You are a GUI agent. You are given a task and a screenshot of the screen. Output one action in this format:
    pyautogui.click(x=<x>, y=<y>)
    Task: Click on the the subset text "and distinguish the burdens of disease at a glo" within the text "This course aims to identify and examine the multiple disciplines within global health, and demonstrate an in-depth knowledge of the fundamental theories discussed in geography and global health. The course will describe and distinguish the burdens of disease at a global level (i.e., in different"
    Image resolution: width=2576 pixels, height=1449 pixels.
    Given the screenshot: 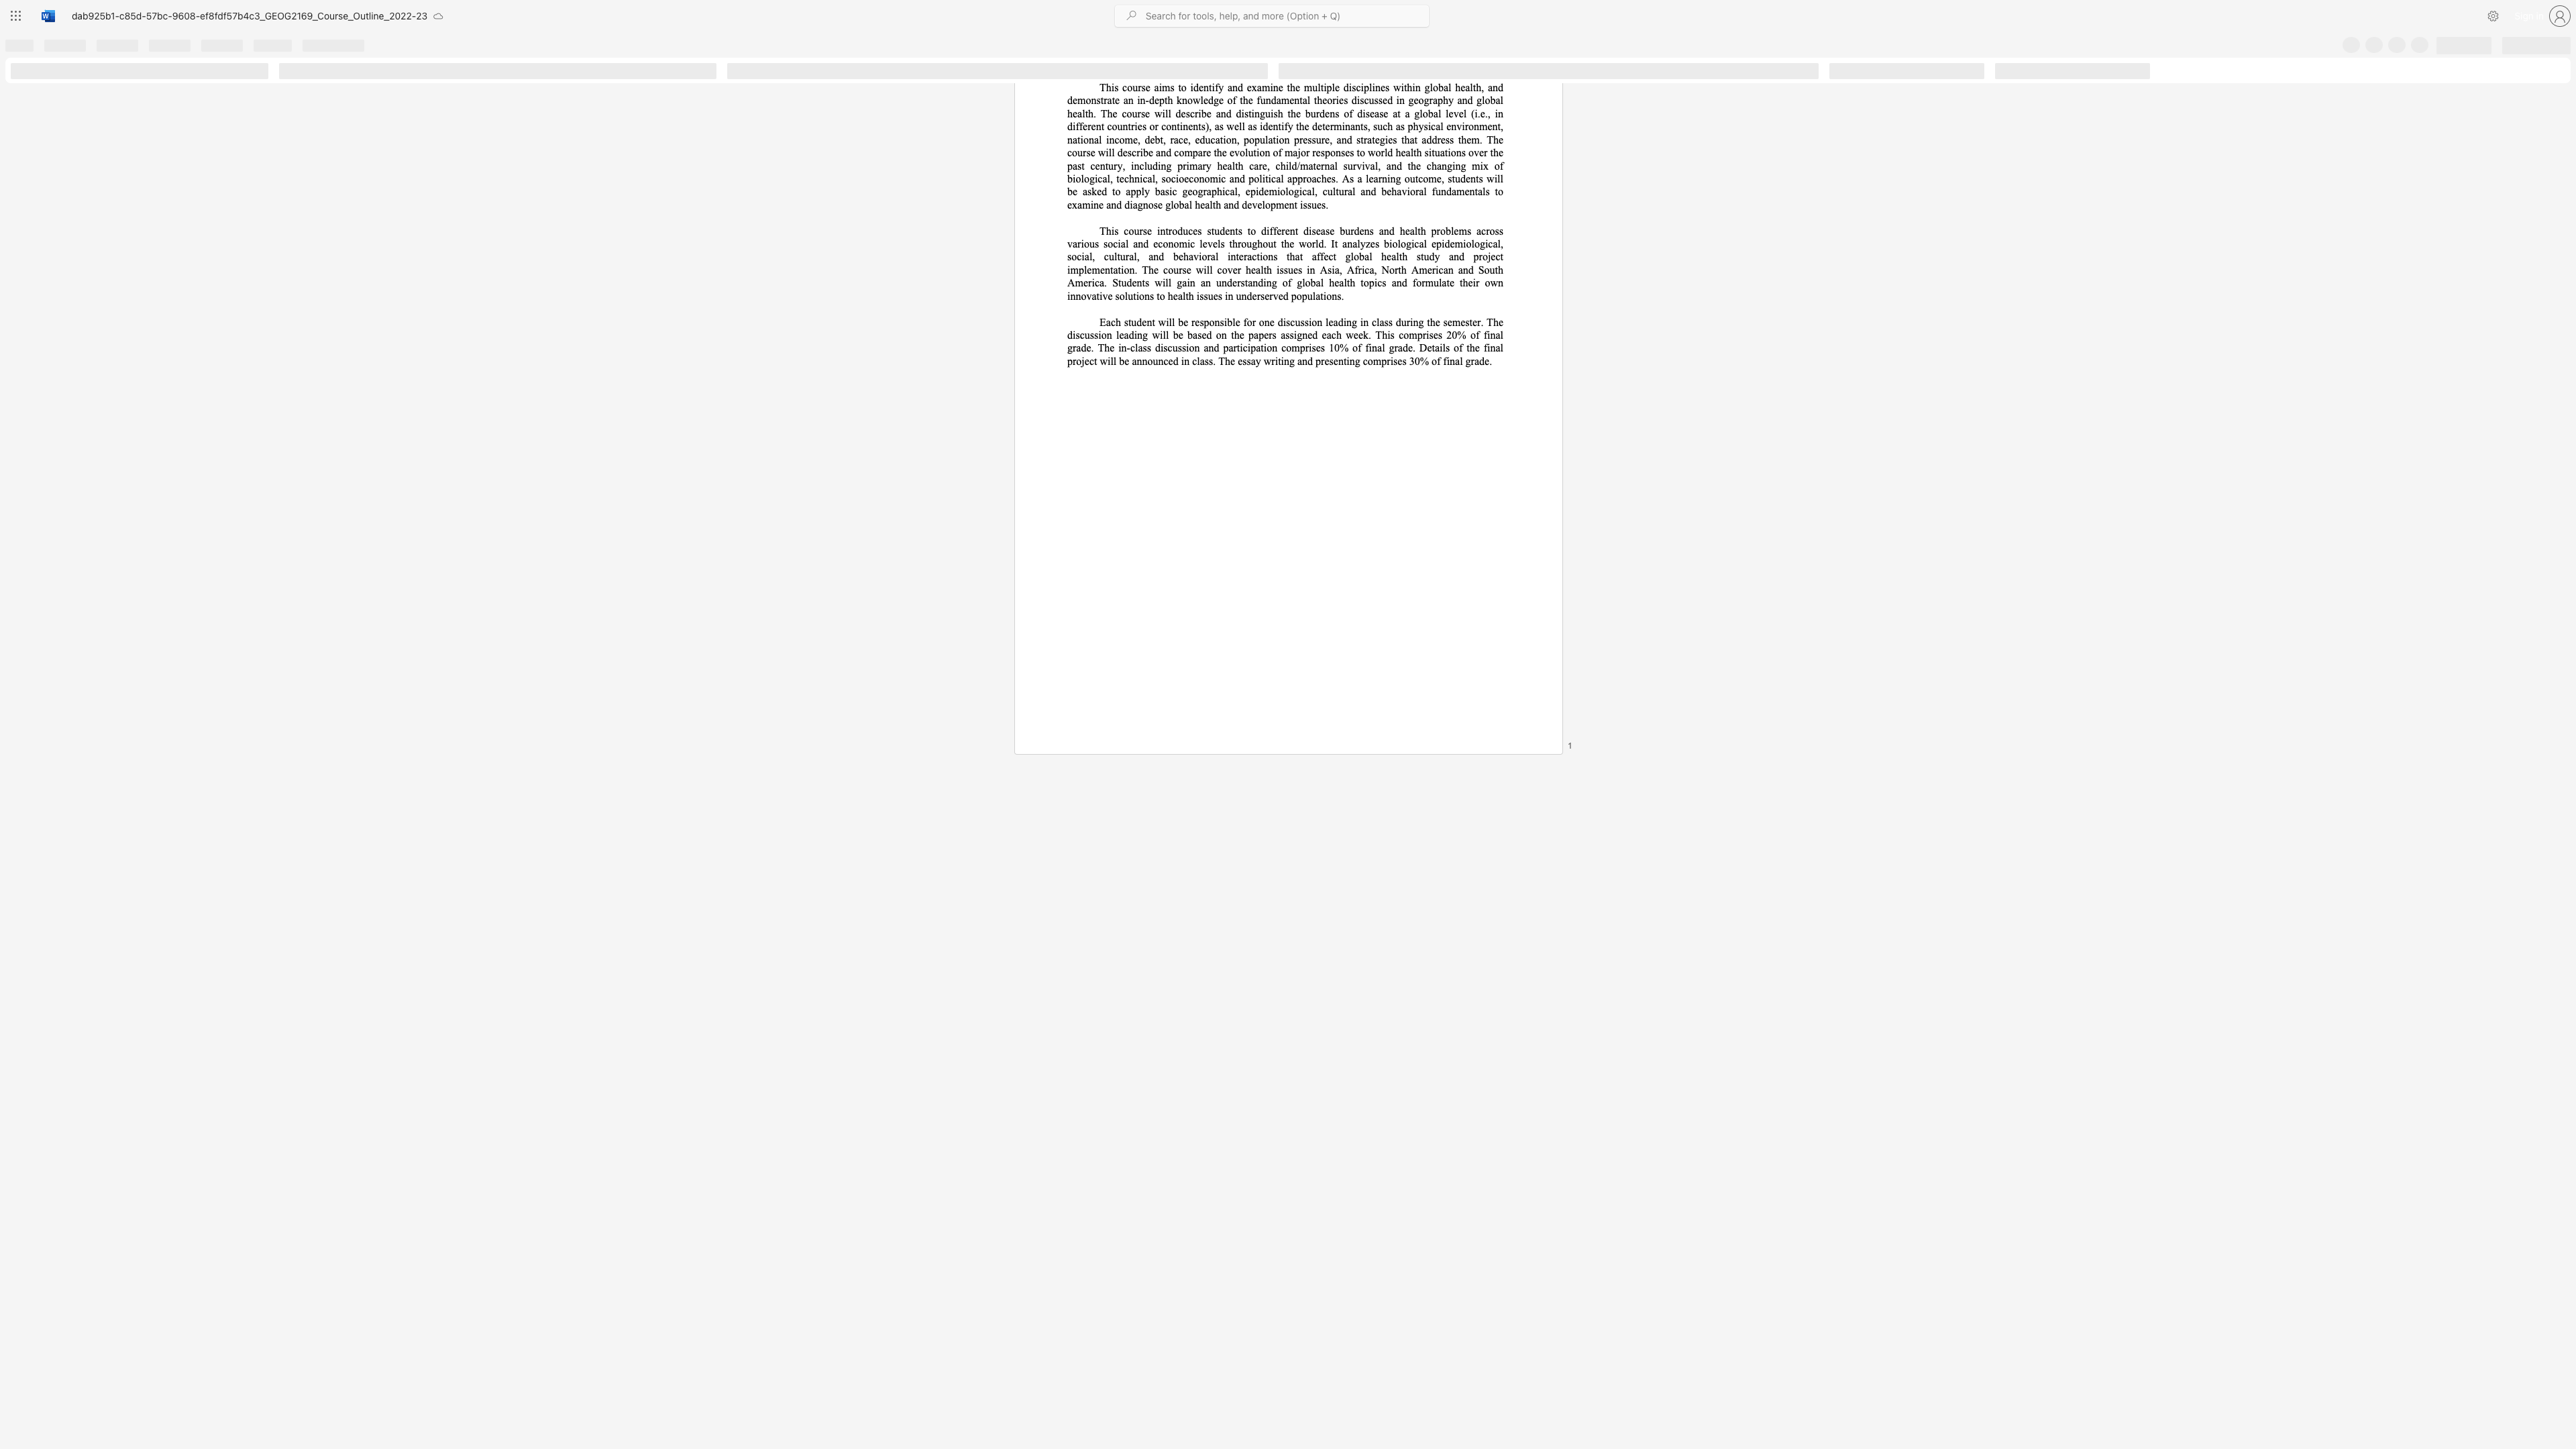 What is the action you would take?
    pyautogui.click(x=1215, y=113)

* * *

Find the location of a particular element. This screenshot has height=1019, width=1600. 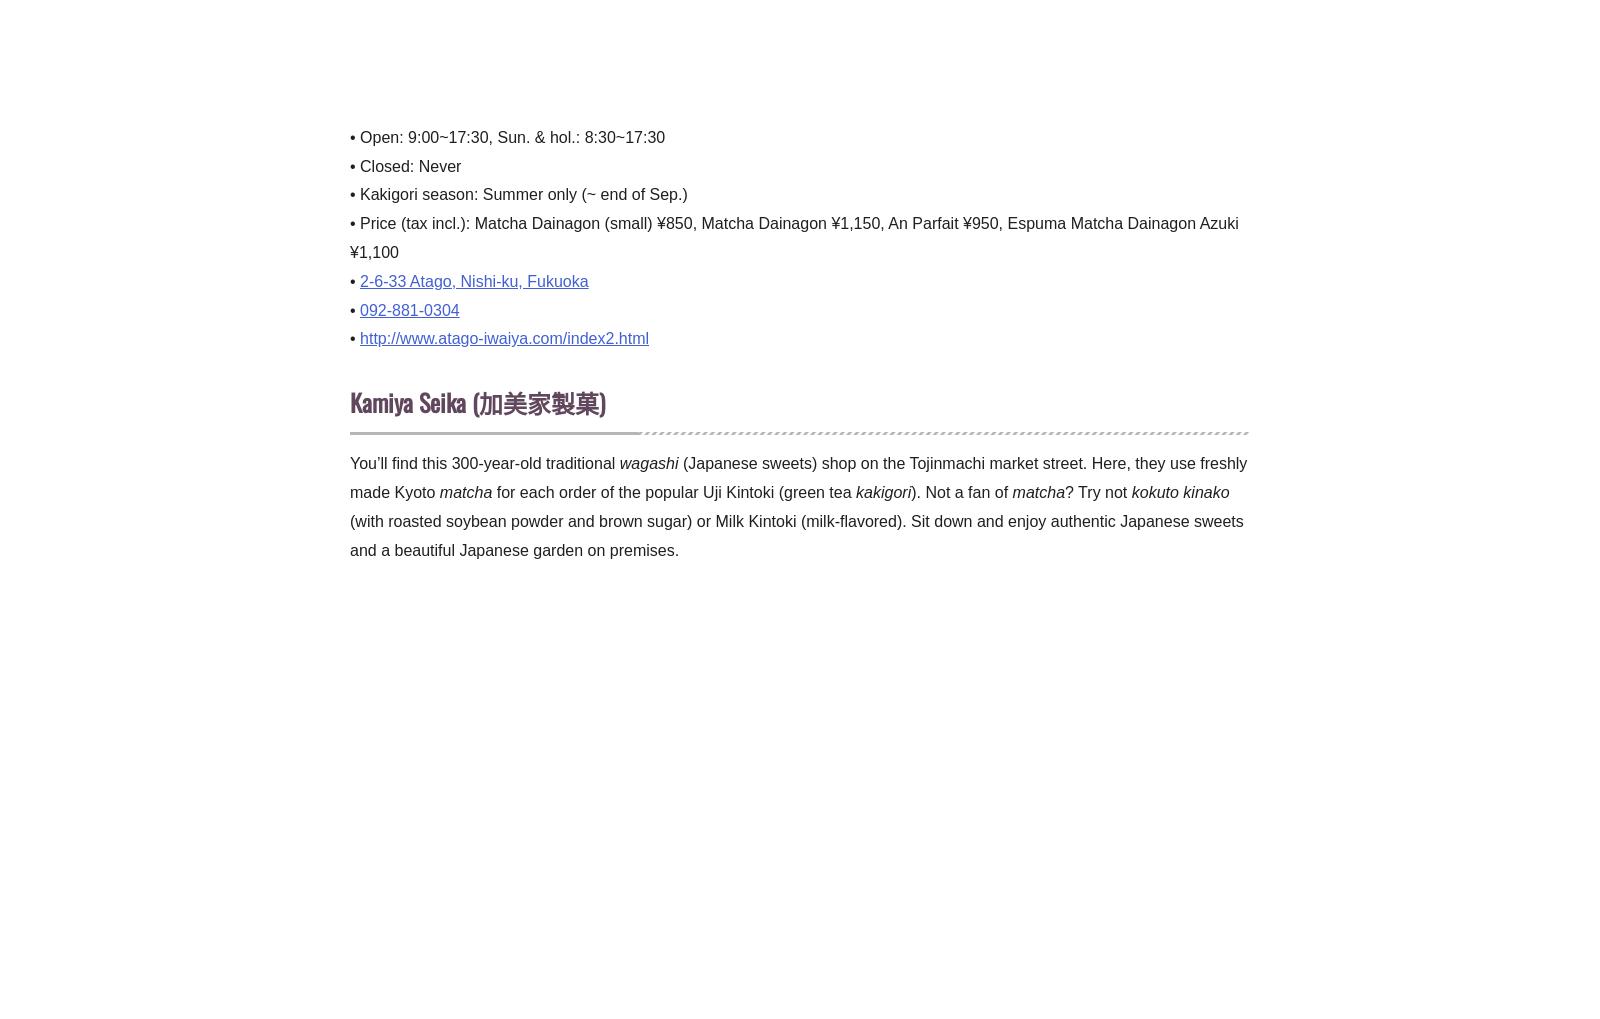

* * *

◆ WHAT TO PRODUCE
Turn everything in the records from the line containing "You are a GUI" down to the line containing "pyautogui.click(x=<x>, y=<y>)" into a Markdown table with the columns Row and Line. Skip any blank lines.

◆ THE COMPLETED TASK
| Row | Line |
|---|---|
| 1 | You are a GUI agent. You are given a task and a screenshot of the screen. Output one action in this format: |
| 2 |     pyautogui.click(x=<x>, y=<y>) |